* [WHAT TO DO]: The whole listing below, with no pictures, is to be repeated as it stands.

* [DATA EXCERPTS]:
·····
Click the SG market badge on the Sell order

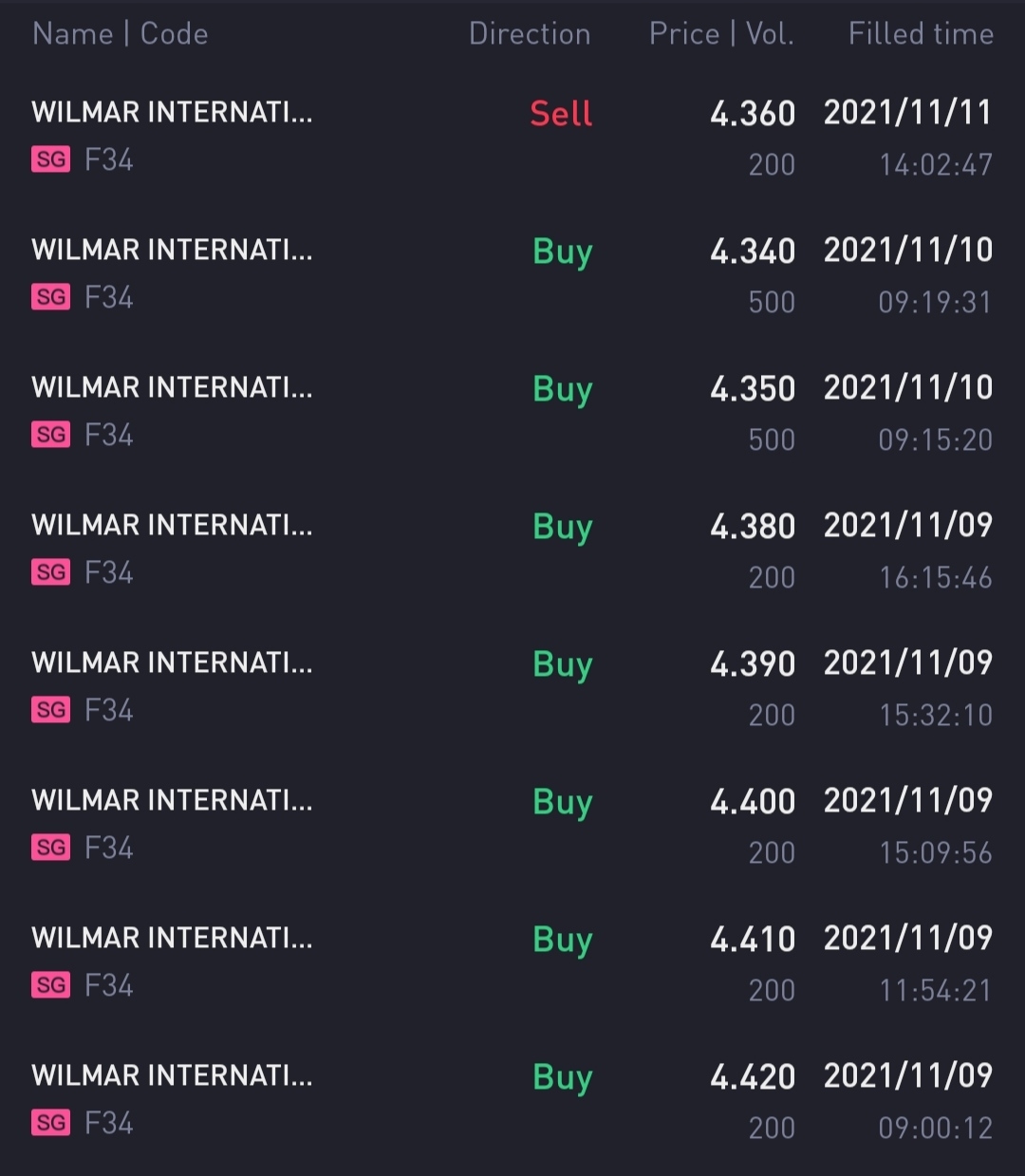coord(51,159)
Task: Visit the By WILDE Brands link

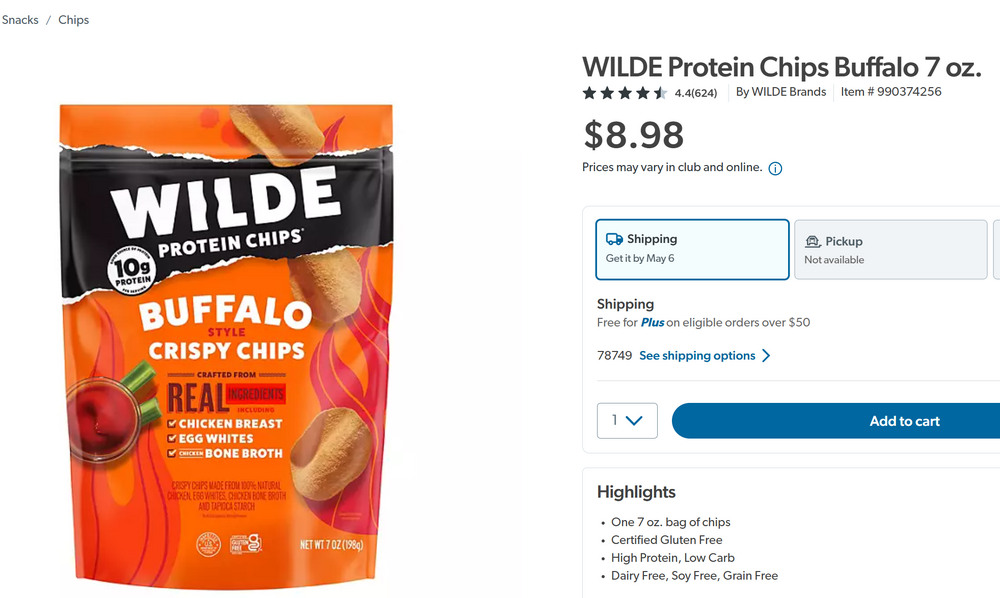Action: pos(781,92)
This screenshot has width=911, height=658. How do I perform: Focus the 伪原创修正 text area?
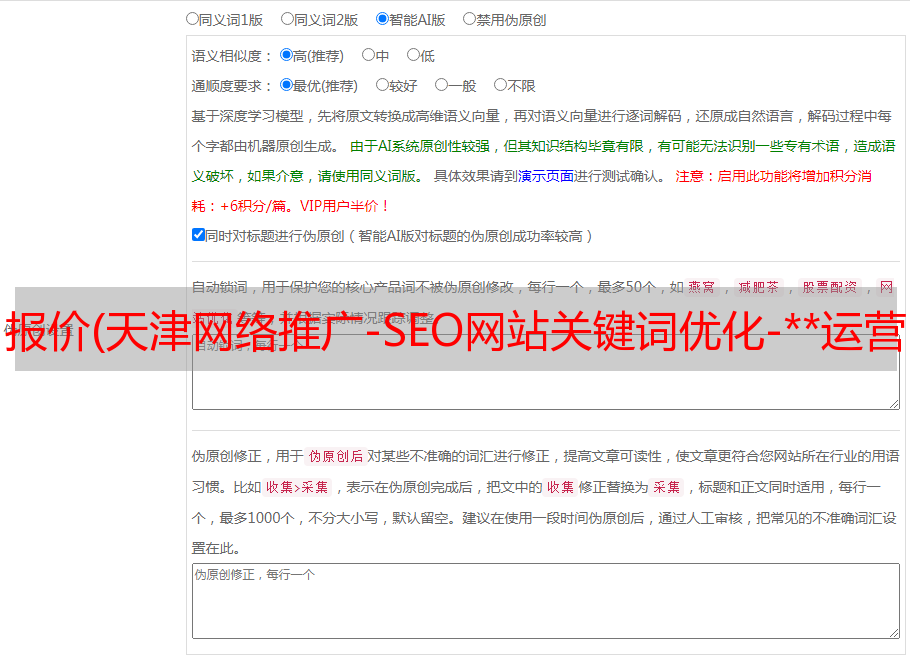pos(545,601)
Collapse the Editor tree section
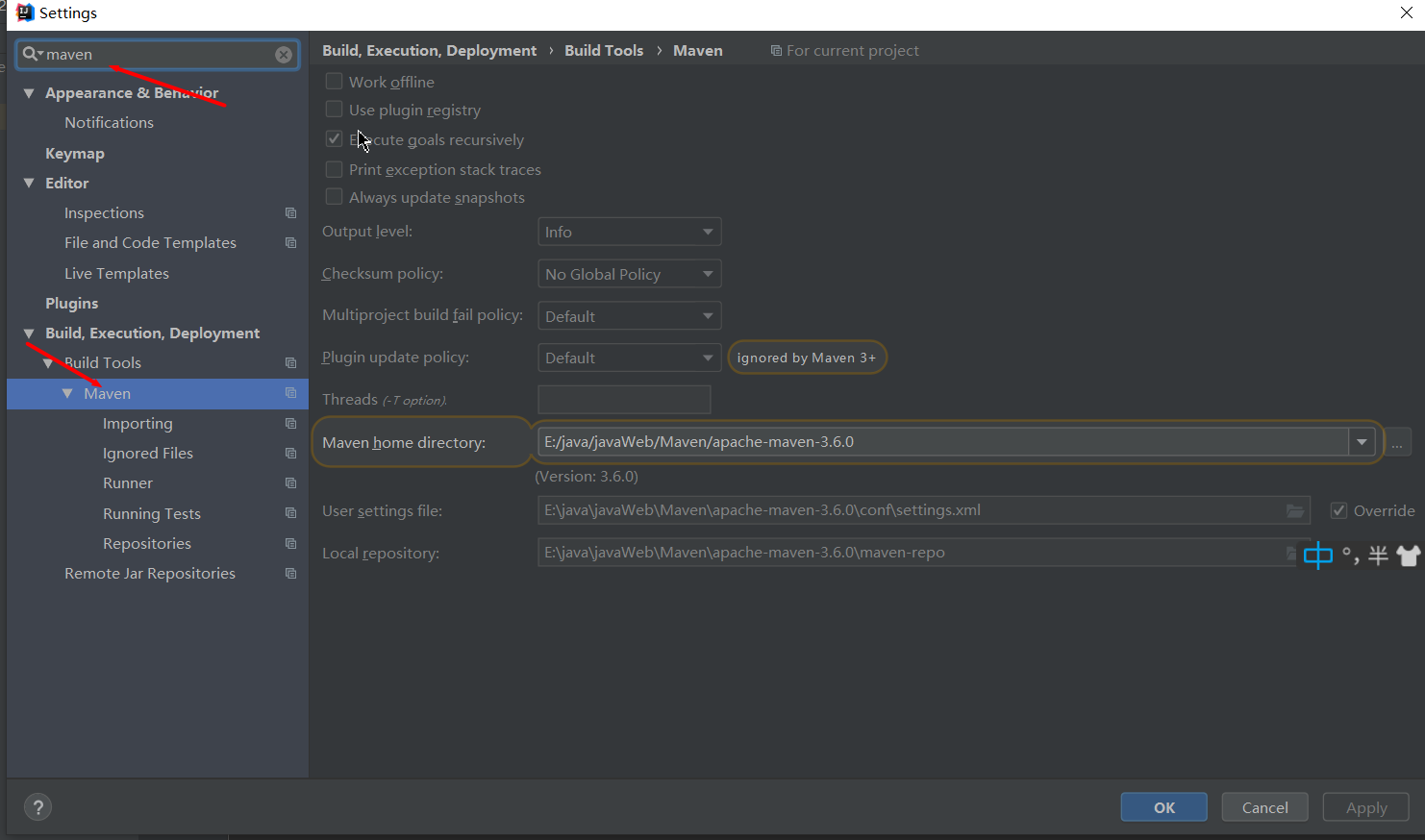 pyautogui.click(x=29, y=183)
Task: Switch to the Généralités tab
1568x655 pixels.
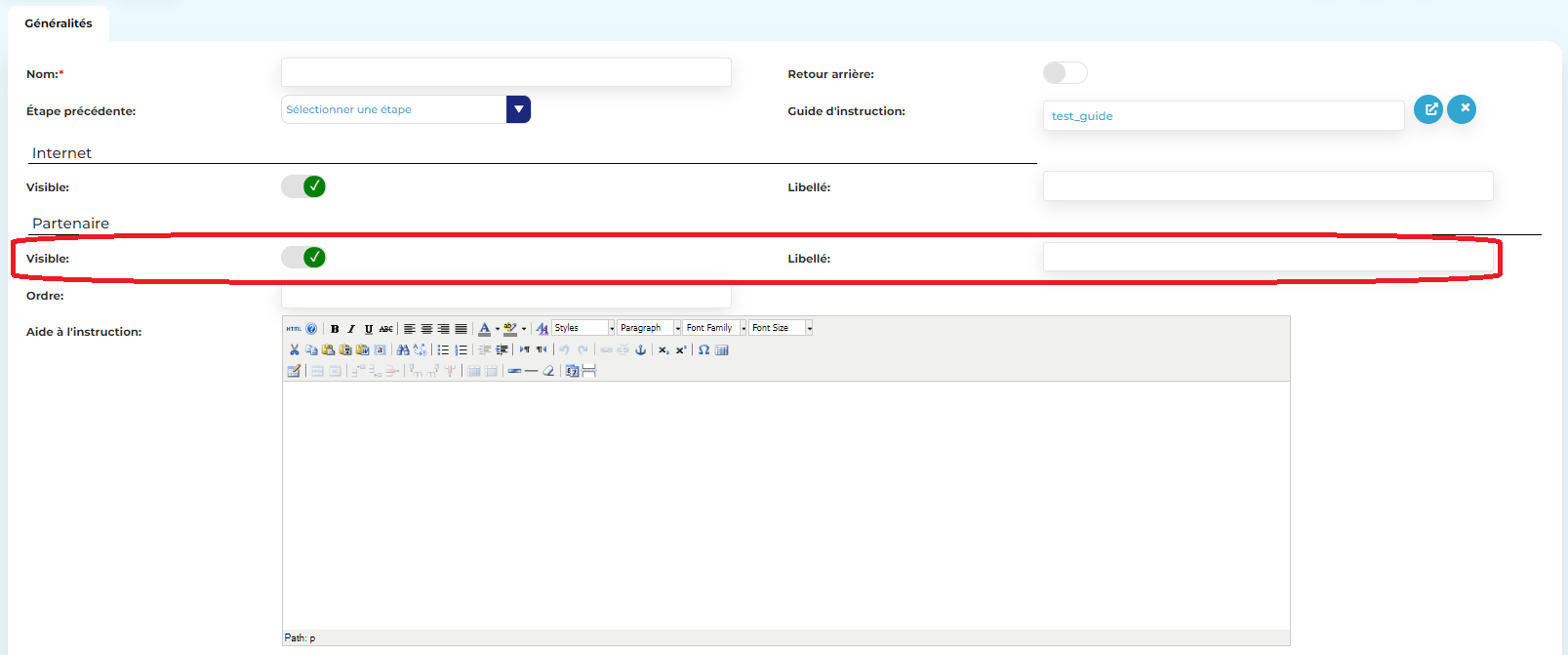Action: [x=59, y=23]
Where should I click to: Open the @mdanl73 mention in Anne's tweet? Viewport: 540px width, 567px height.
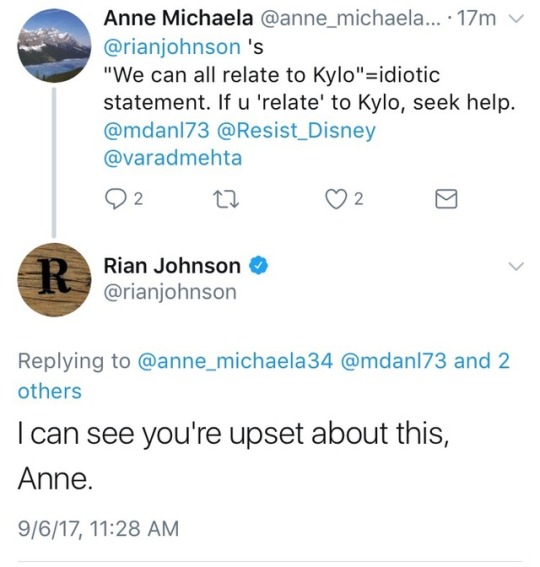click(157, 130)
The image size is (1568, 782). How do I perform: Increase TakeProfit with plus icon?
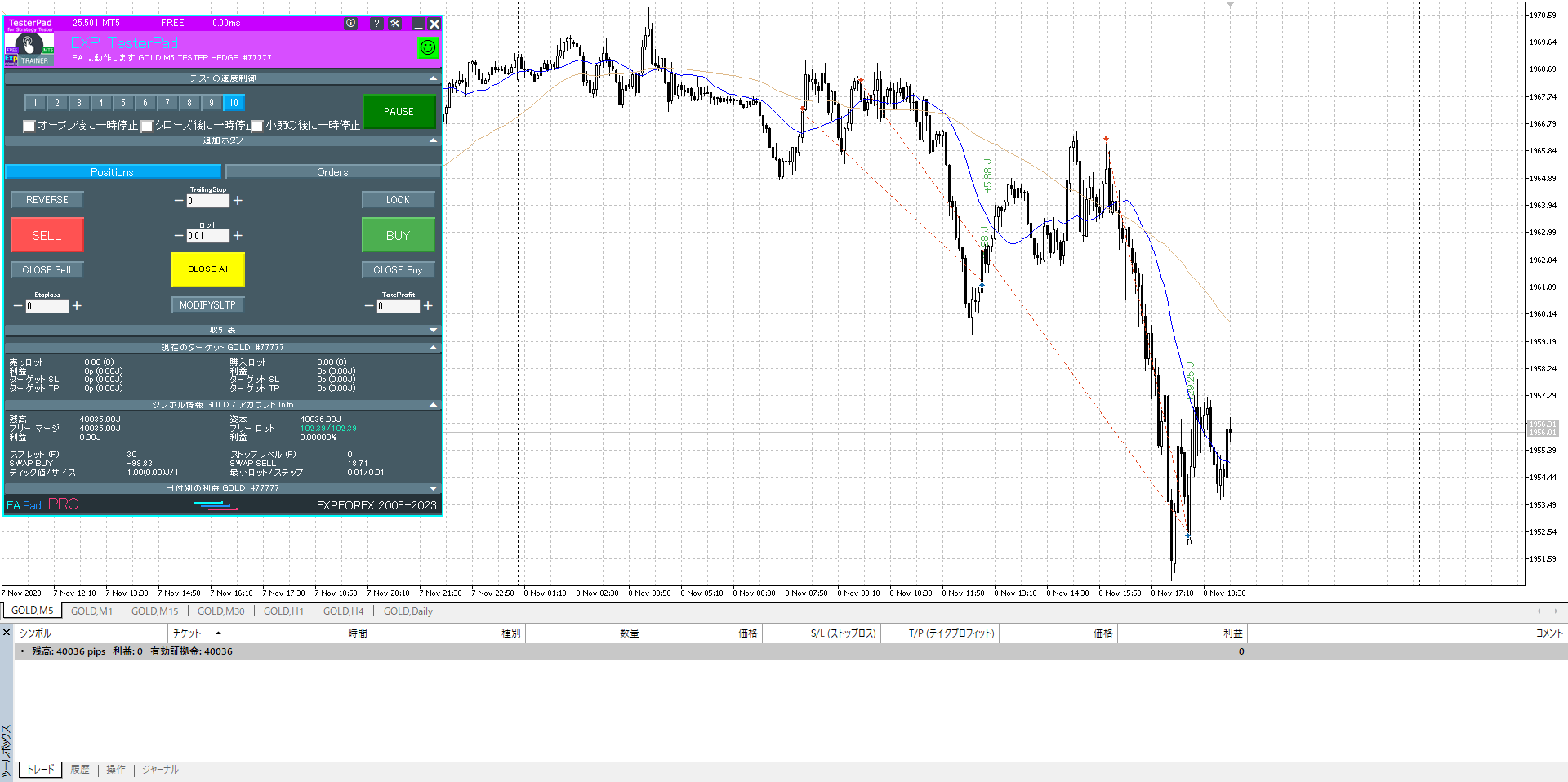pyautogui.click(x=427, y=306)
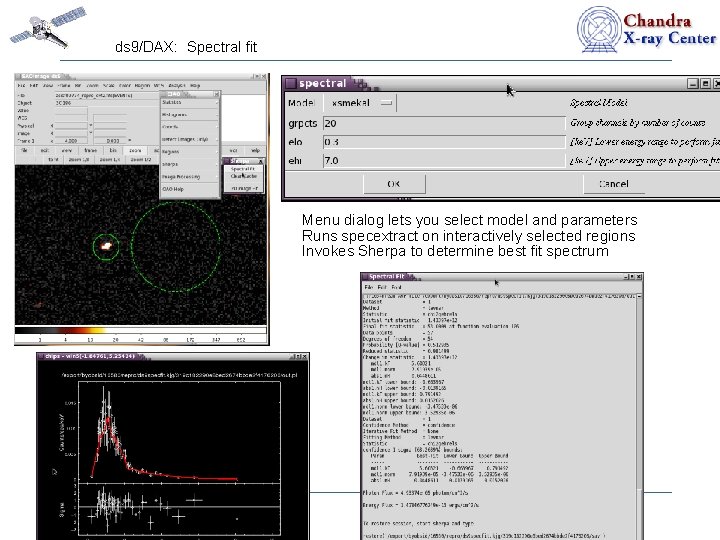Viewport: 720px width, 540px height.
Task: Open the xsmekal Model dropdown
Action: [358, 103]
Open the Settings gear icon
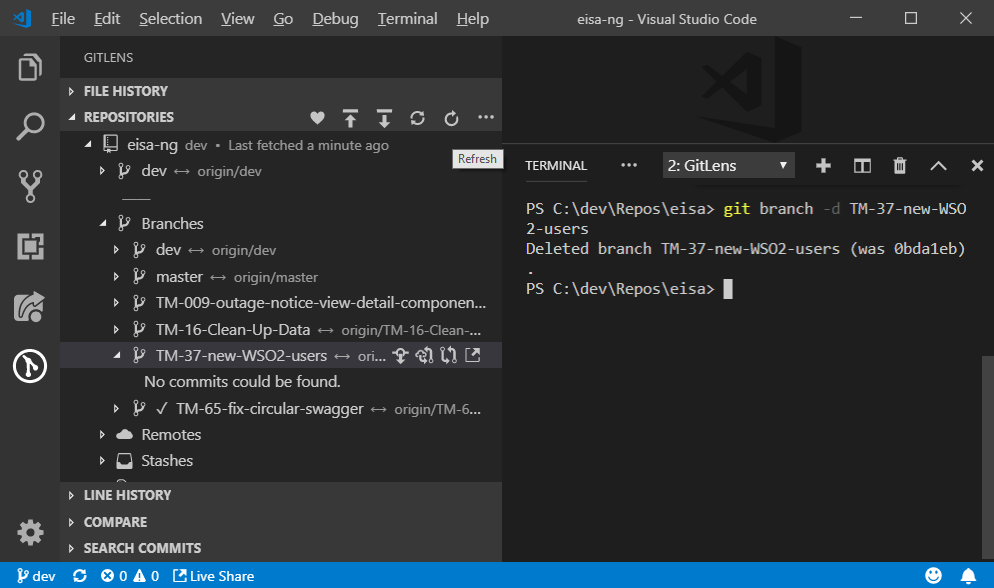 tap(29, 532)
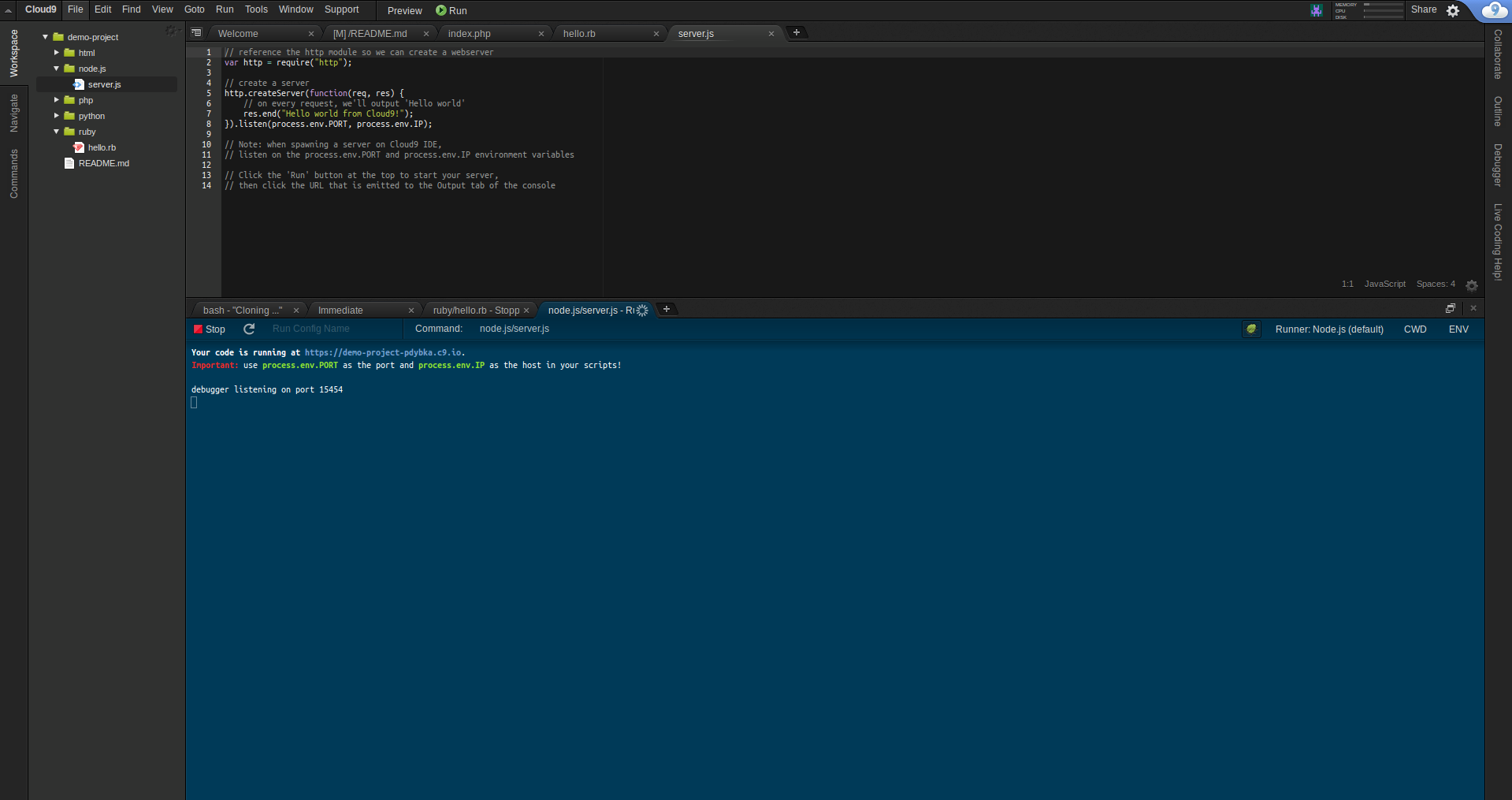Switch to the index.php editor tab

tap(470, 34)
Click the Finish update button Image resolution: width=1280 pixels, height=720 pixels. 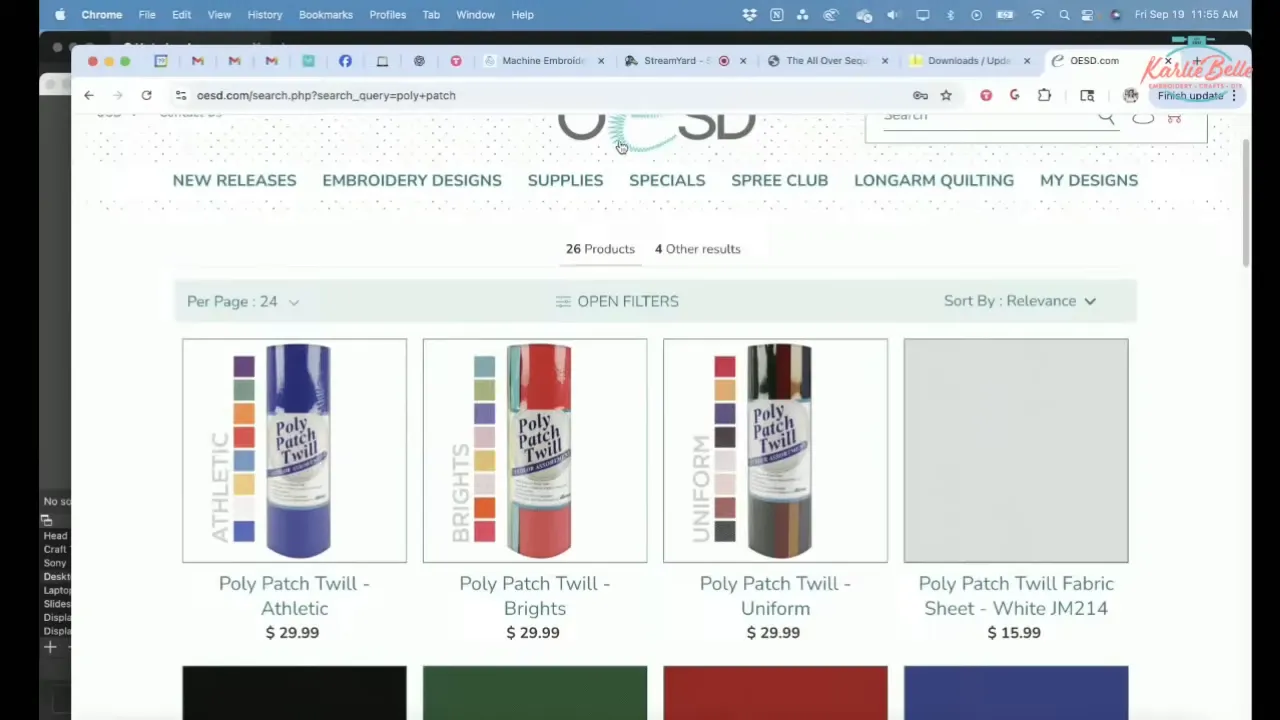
·····
* [RESPONSE AREA]:
Click the SG market badge on the Sell order

coord(51,159)
Task: Visit the By WILDE Brands link

Action: pos(781,92)
This screenshot has width=911, height=658. How do I perform: Focus the 伪原创修正 text area?
pos(545,601)
Collapse the Editor tree section
 pyautogui.click(x=29, y=183)
Task: Switch to the Généralités tab
1568x655 pixels.
Action: [x=59, y=23]
Where should I click to: Open the @mdanl73 mention in Anne's tweet? Viewport: 540px width, 567px height.
click(157, 130)
The image size is (1568, 782). How do I perform: Increase TakeProfit with plus icon?
pyautogui.click(x=427, y=306)
Viewport: 720px width, 540px height.
Task: Open the xsmekal Model dropdown
Action: [358, 103]
Open the Settings gear icon
 tap(29, 532)
Switch to the index.php editor tab

tap(470, 34)
Click the Finish update button Image resolution: width=1280 pixels, height=720 pixels. 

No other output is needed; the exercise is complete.